Some say an environment of clutter is the perfect atmosphere to get things done and make things happen. The need for papers and other materials all over the place seems to create a comfort zone that also presents the opportunity for accomplishment. Clutter, or quiet confusion, is what they prefer to have as their typical surroundings.
For most, the evidence of clutter in one form is likely a representation of clutter in some of the more important areas in life. Mental clutter hides fear that you rather not face. Physical clutter hides responsibilities that need to be taken care of. For me, when I feel as though I don’t have control over a particular area in my life as much as I’d like too, I am quicker to leave papers lying around the house, more likely to leave piles of clothes left unfolded longer than necessary, and will sometimes find myself ignoring other things that need to be done. For me, physical clutter around the house is a sure sign that I am not pleased with a more important issue in my life that may be presenting a struggle for me.

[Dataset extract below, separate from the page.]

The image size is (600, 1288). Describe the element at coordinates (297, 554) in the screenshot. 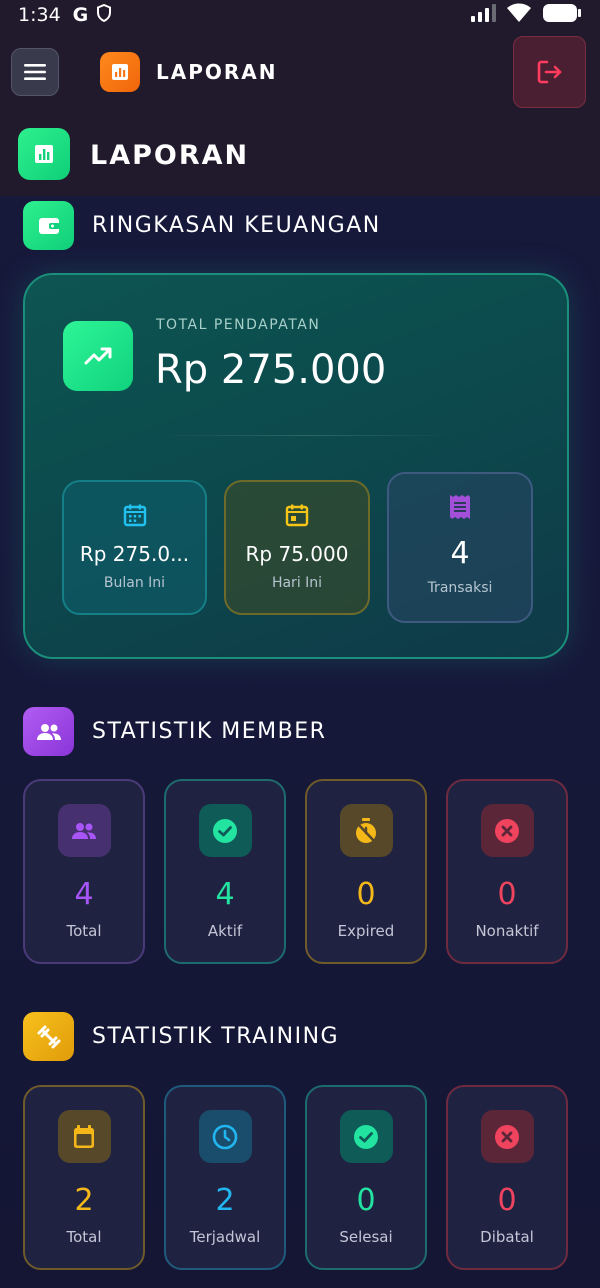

However, when I force myself to handle the physical clutter around me, take the time to get things in order as I normally would, I feel the door to clarity begin to open a little more; clarity on how to handle the more serious matters I may not have complete control over. When my house is clean, I am more willing to think more positive thoughts. I am more hopeful. I can breathe. My will to take a look at the struggles I might endure begins to take over. I begin to make the effort to really take a look at the changes I need to make. Tidying up not only strengthens the patience I need, it also strengthens my ability to endure.
The truth about clutter is that such an environment allows you to find satisfaction in only doing the very least that needs to be done, enough to get by. Clutter covers up the things you don’t want to see, the important matters that need your attention the most. It gives you the excuse to put off that which needs your attention because you become so preoccupied with the physical clutter that stares at you everyday. When you allow the physical clutter to exist so long, you may even become completely oblivious to any form of clutter in your life and resort to finding comfort in denial.

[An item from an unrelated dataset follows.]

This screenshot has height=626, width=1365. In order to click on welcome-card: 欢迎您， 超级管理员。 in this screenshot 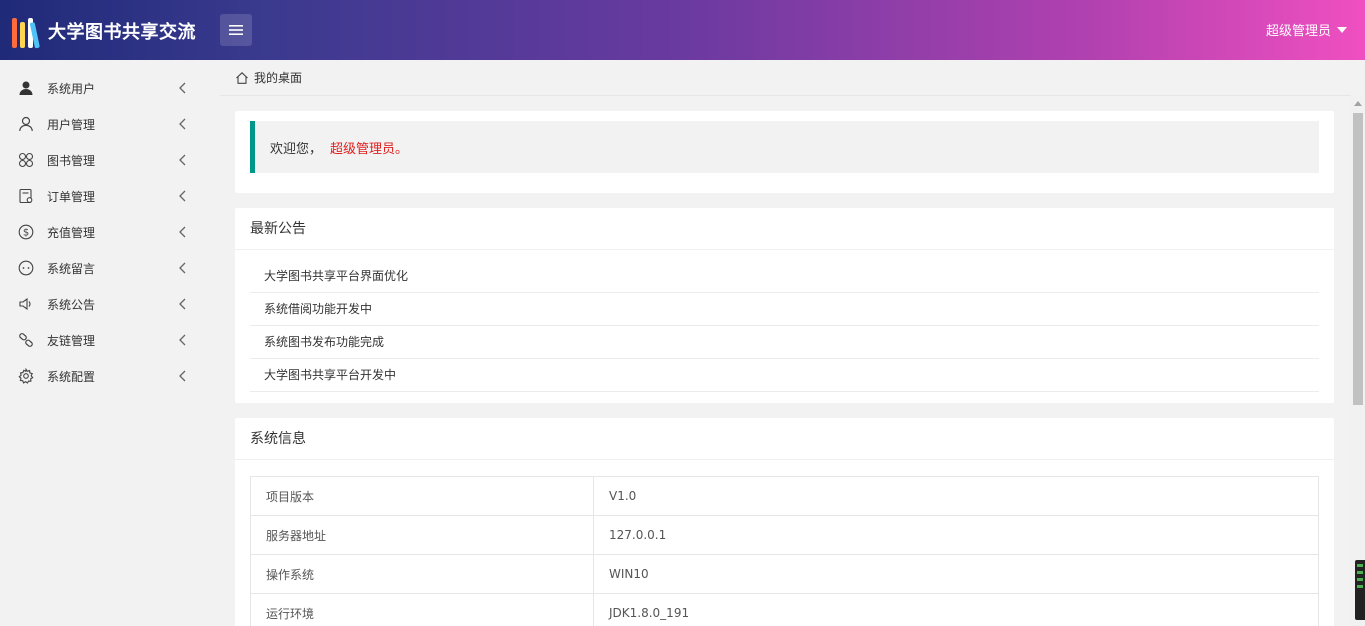, I will do `click(784, 152)`.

Cleaning up your life in general requires going through the clutter; the physical and the mental. Anything and anybody that blocks clarity and the opportunity to stay on top of responsibilities should be dealt with sooner than later. When you finally do decide to fiddle through your clutter, the pain you experience while cleaning will not be found in the actual act of cleaning. It will instead be found in the realization that you would’ve avoided many of the setbacks that now exist due to your fear of not facing that clutter. Finally getting around to cleaning your space will always show you things were not as bad as the piled up clutter made them out to be. But as long as you choose not to face the fear and anxiety lying underneath, the piles will continue to grow.
If for no other reason, clean up so that you have no excuse for not seeing what’s really taking place in your life. Whether your clutter involves papers and bills lying around, too many people in your ear, or an overload of ideas on your mind, clean up to find clarity. Keeping a clean house or environment is directly related to having the ability to avoid mental clutter and living a life with clarity. One is always a reflection of the other. If you really want to know how much mental clutter you are living with, look around and take note of the people and things in your physical environment. The two have a connection that is stronger than any other.